Sometimes the store hosted events, in-store performances that felt like yet another throwback to the era when Other Music opened. It was almost comical to see indie-rock royalty squeezed into the tiny storefront, CD racks pushed to the sides. Once I waited on a line full of gossipping NYU students coiled around the block to see Lee Ranaldo play. In 2015, I greeted Ira Kaplan as he and his bandmates took turns DJing at a Yo La Tengo release party. To its credit, the store never really compromised its mission—it doesn’t stock jokey coffee-table books, it doesn’t display three dozen copies of Adele’s 25, and it hasn’t opened an in-store cafe like Rough Trade has.

Though Other Music was largely known for indie music, it’d be wrong not to mention the store’s impressive experimental and avant-garde stock.
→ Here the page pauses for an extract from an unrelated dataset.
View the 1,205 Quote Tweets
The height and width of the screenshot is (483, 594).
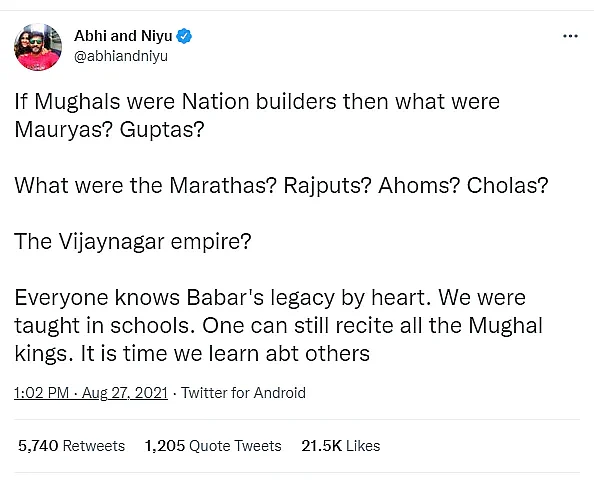tap(213, 446)
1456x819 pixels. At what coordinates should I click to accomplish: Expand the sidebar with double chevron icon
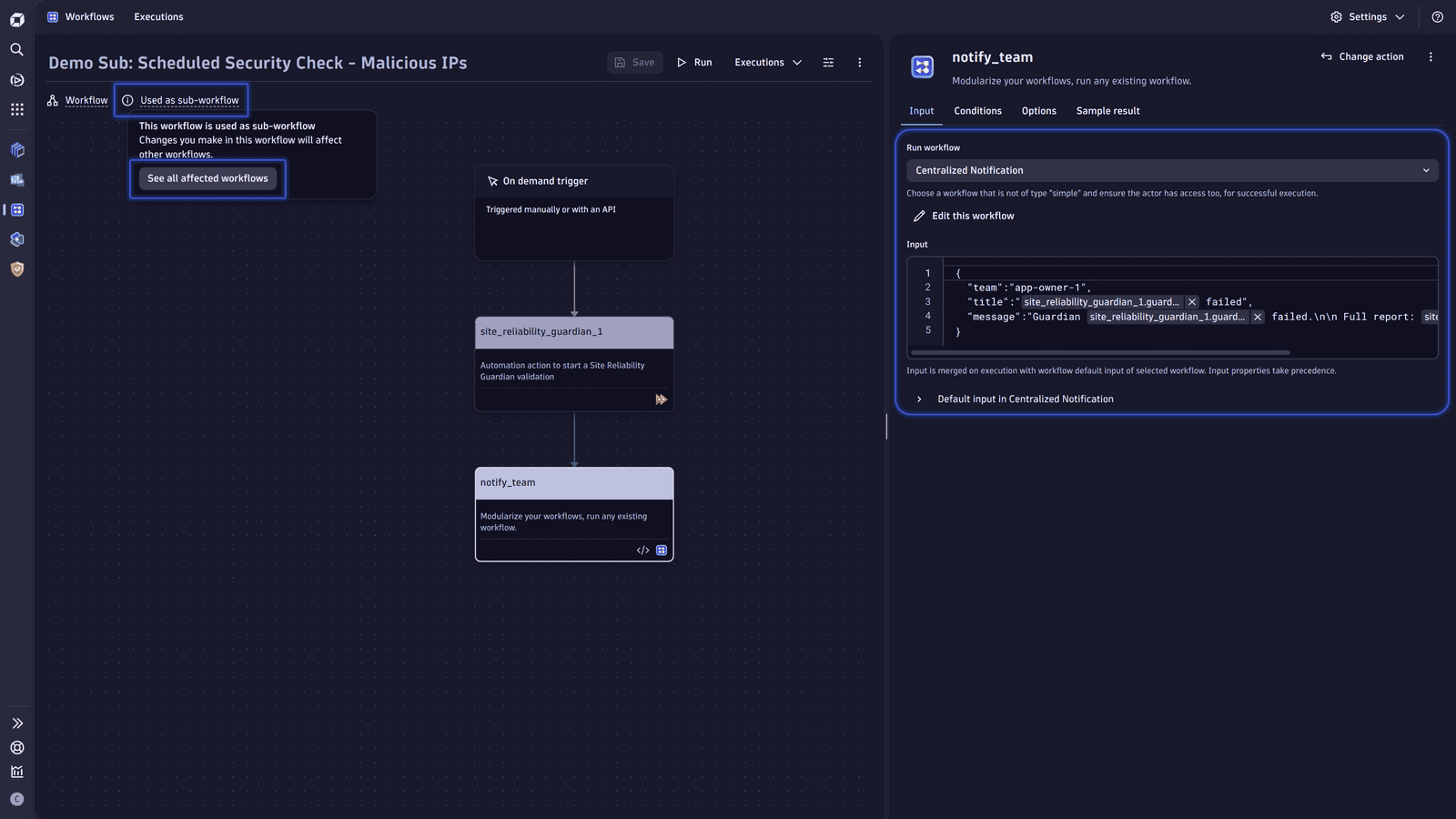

If you were trying to figure out what Steve Reich or Robert Ashley were all about, Other Music was a goddamn great place to look. I remember returning to Other Music during a break from my first semester of college. I was taking an experimental music 101 course with Alvin Lucier himself, and Other Music was the first store I’d ever seen that had a name card for Lucier.

The comment thread beneath Other Music’s closure announcement is full of nostalgic remembrances like this one. “My prized Bjork and Tricky collections of over 50 cds come entirely from your store,” one nerd writes. Another commenter marvels at “the amount of albums I bought by picking up what was Now Playing.” One shopper singles out the “snotty but cute cashiers.”

Much has been made of the store’s supposed snobbiness over the years, though I rarely found the staff to live up to that unsavory reputation. (As one Yelp reviewer dubiously claims, “Keith Richards could walk in & snort Pope JP2's ashes off the counter & they'd yawn & tell 'em that some dude in a noiserock band from the Bronx… had come in & snorted Gram Parsons ashes' out of the cleavage of some strung out Suicide Girl last week.”) Maybe they’ll snicker if you ask for help finding a Jack Johnson album, or maybe Jack Black’s High Fidelity character will materialize to berate you if you ask for "I Just Called to Say I Love You,” but I doubt it.

What is clear is that the staff loved using the store’s stereo system to introduce customers to new and sometimes jarring sounds. The last time I visited the store, two Sundays ago, they were blasting a disc of unaccompanied throat-singing. It sounded pretty grating. Some customers scowled and made pained faces. But they stuck around to browse. After scouring the used bins, I settled on Le1f’s recent Riot Boi ($6.99—cheaper than buying the thing on iTunes) and walked out, grateful such a store was still allowed to exist in our brave new New York.

Zach Schonfeld is a senior writer for Newsweek. Follow him on Twitter.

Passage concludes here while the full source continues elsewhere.